* Exercise description *
Beginning with the line that contains "Expand the New item dropdown in ribbon", retype the entries below exactly, ending with the line that contains "You are a computer-use". Leave out any pictures.

* Source data *

+ + + + + + +

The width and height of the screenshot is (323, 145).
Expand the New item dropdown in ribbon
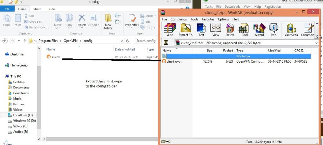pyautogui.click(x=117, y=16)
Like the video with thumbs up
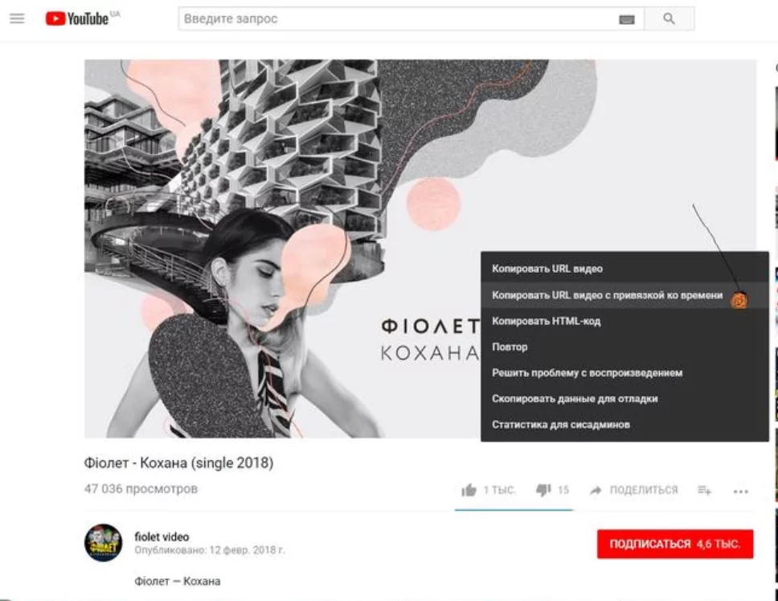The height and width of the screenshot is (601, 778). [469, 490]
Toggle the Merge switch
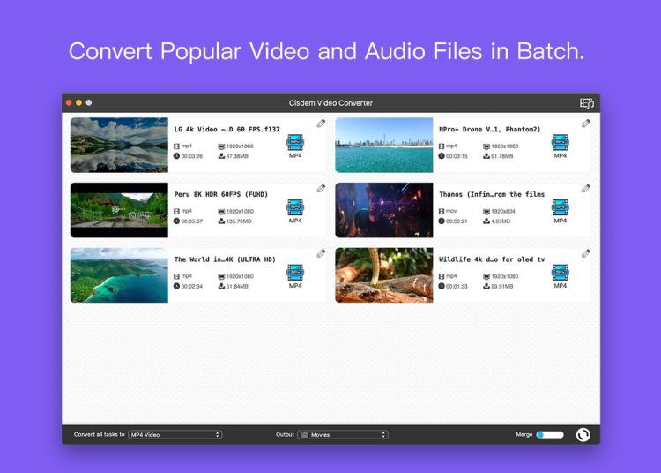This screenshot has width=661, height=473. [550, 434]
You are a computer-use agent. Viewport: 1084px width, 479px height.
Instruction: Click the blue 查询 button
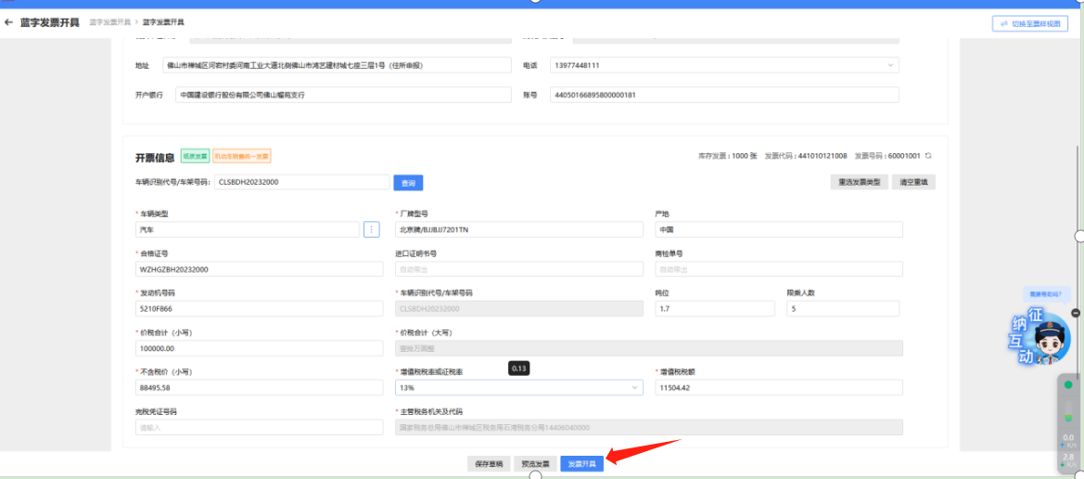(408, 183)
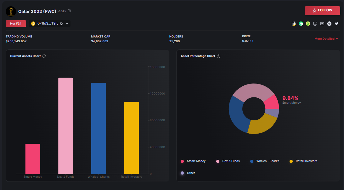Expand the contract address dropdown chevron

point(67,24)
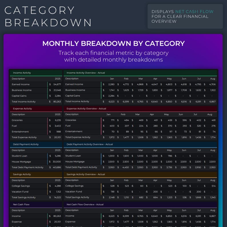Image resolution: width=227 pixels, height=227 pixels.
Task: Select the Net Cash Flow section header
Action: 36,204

+ + + + + + +

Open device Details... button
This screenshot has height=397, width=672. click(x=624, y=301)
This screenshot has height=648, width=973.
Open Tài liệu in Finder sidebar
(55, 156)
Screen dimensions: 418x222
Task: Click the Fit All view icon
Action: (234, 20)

+ + + + + + +

* Result of this task *
Expand the New item dropdown in ribbon
pyautogui.click(x=117, y=16)
Like the video with thumbs up
The height and width of the screenshot is (601, 778). [469, 490]
Toggle the Merge switch
This screenshot has width=661, height=473. [550, 434]
You are a computer-use agent. Viewport: 1084px width, 479px height.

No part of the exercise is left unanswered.